• [REQUIREMENTS]
Copy every row below word for word, omitting the pictures.
[begin MATERIAL FOR THIS TASK]
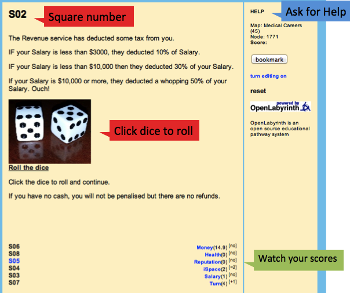
Task: Click the 'Roll the dice' link
Action: pyautogui.click(x=28, y=168)
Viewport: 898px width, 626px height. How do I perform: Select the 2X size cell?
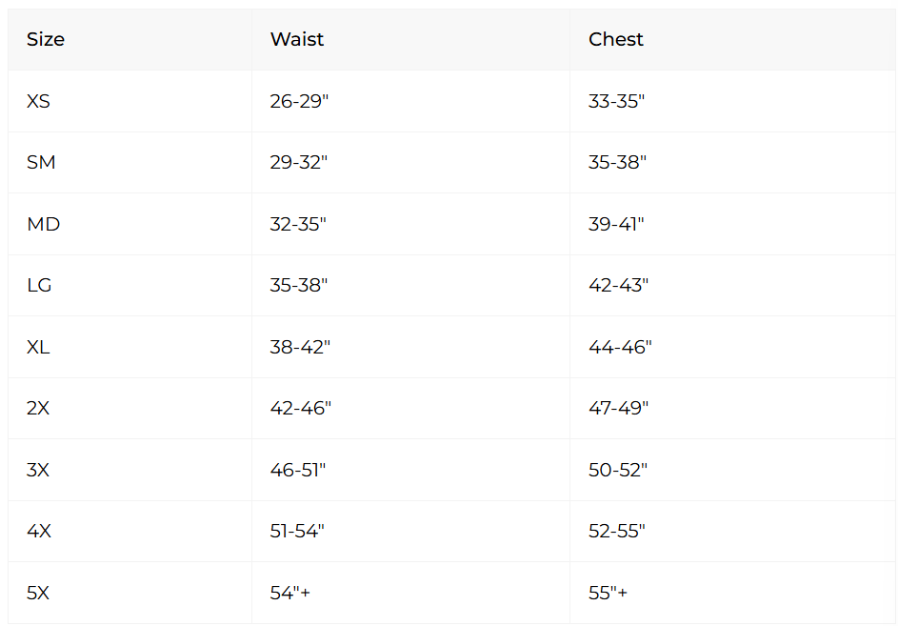tap(38, 409)
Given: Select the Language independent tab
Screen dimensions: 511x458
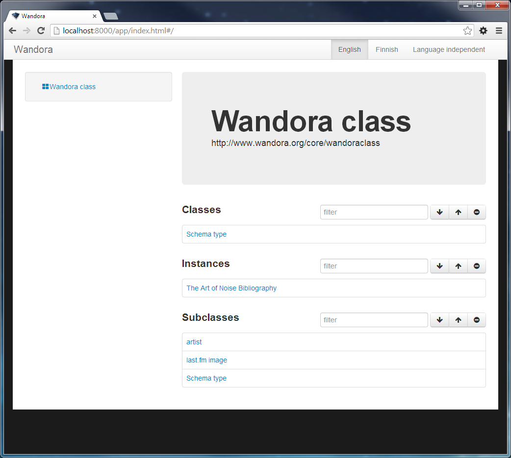Looking at the screenshot, I should click(449, 49).
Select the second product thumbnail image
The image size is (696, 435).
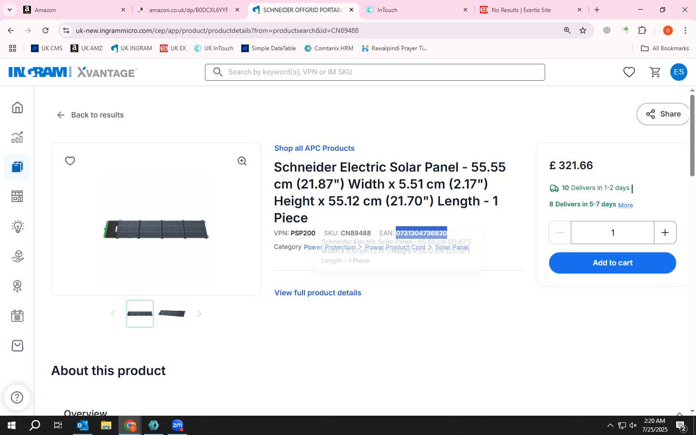tap(172, 314)
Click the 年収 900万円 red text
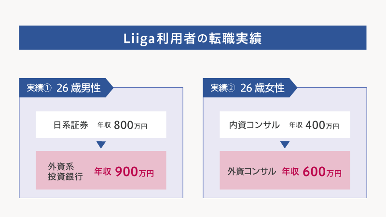 [x=124, y=172]
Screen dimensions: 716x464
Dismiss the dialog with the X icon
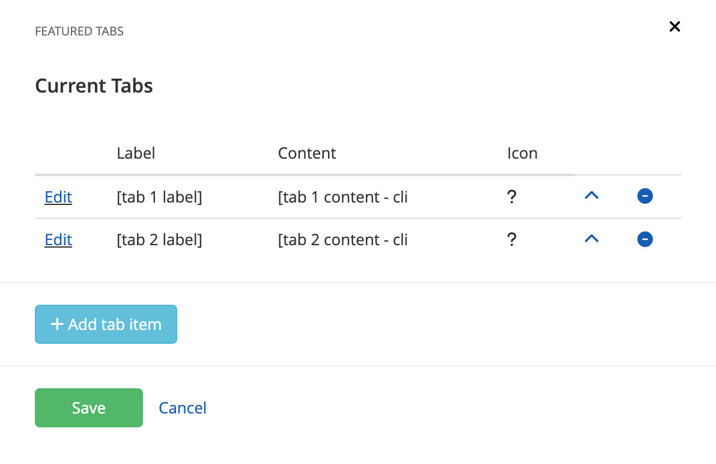click(x=675, y=26)
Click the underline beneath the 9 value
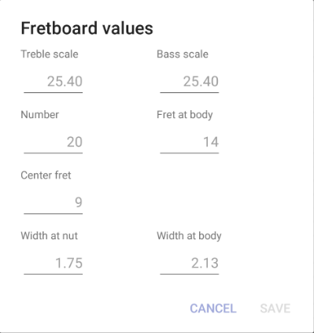 54,213
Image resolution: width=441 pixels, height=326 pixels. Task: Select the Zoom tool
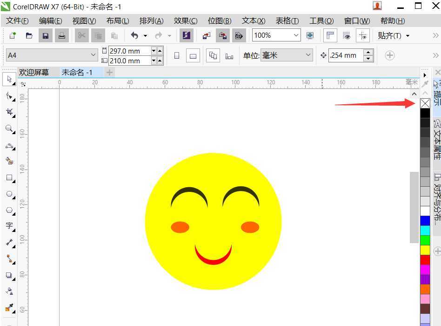coord(8,125)
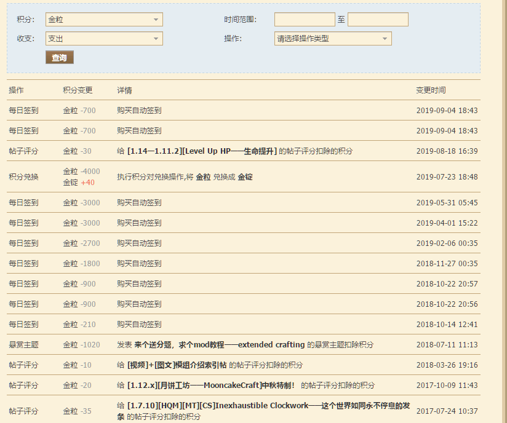The image size is (507, 423).
Task: Click the 变更时间 column header
Action: pyautogui.click(x=431, y=90)
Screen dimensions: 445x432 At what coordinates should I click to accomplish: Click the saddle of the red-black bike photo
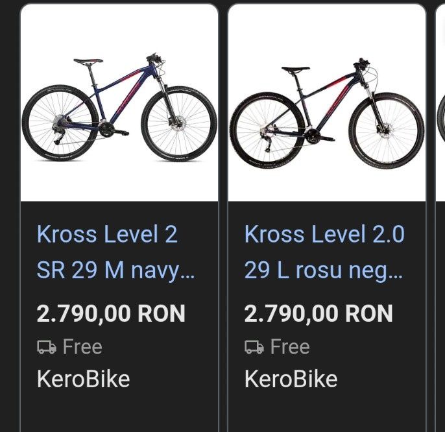(295, 69)
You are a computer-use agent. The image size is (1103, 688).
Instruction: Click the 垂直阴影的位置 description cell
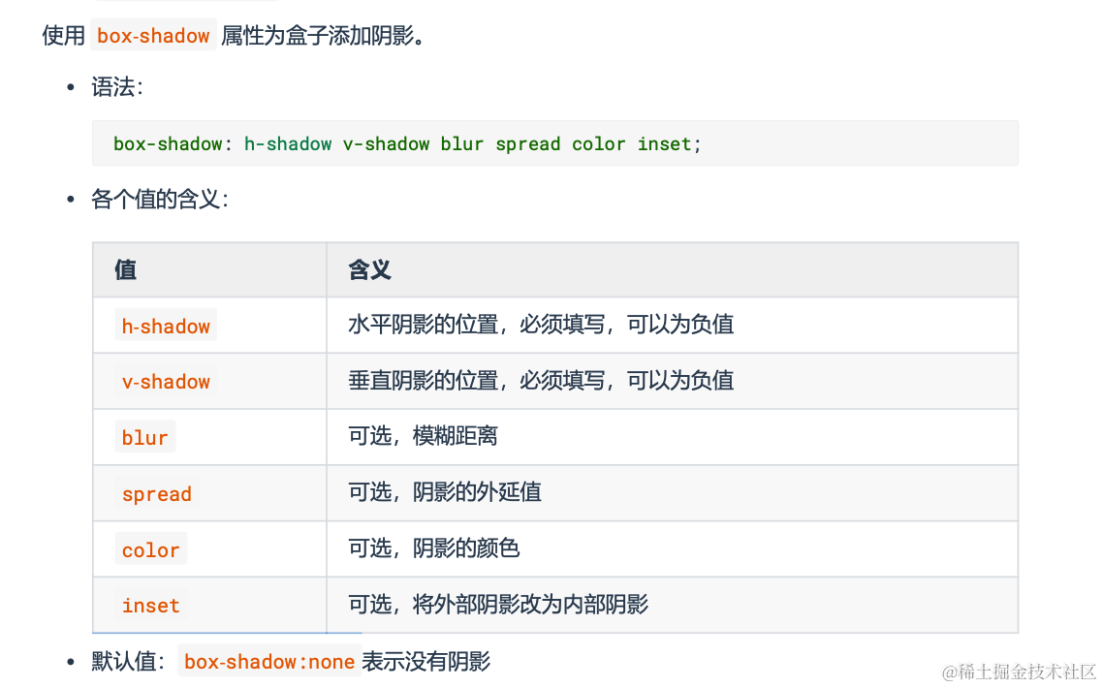pos(540,381)
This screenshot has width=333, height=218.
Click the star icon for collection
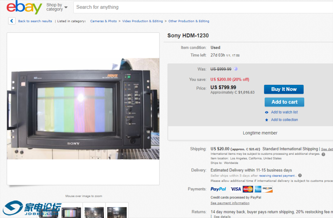point(267,120)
[end MATERIAL FOR THIS TASK]
• [EXERCISE SOLUTION]
Task: Click the 'Roll the dice' link
Action: pyautogui.click(x=28, y=168)
Viewport: 898px width, 626px height. How do I perform: Select the 2X size cell?
tap(38, 409)
Given: Select the Language independent tab
Screen dimensions: 511x458
Looking at the screenshot, I should click(449, 49).
Select the second product thumbnail image
The image size is (696, 435).
tap(172, 314)
Click the 年収 900万円 red text
 [x=124, y=172]
Screen dimensions: 716x464
Dismiss the dialog with the X icon
click(x=675, y=26)
Click the underline beneath the 9 value
 54,213
Image resolution: width=441 pixels, height=326 pixels. Task: Select the Zoom tool
coord(8,125)
The image size is (507, 423).
Task: Click the 变更时间 column header
Action: pyautogui.click(x=431, y=90)
Screen dimensions: 445x432 At what coordinates should I click to accomplish: Click the saddle of the red-black bike photo
(295, 69)
You are a computer-use agent. The image size is (1103, 688).
Instruction: Click the 垂直阴影的位置 description cell
pos(540,381)
This screenshot has width=333, height=218.
Click the star icon for collection
point(267,120)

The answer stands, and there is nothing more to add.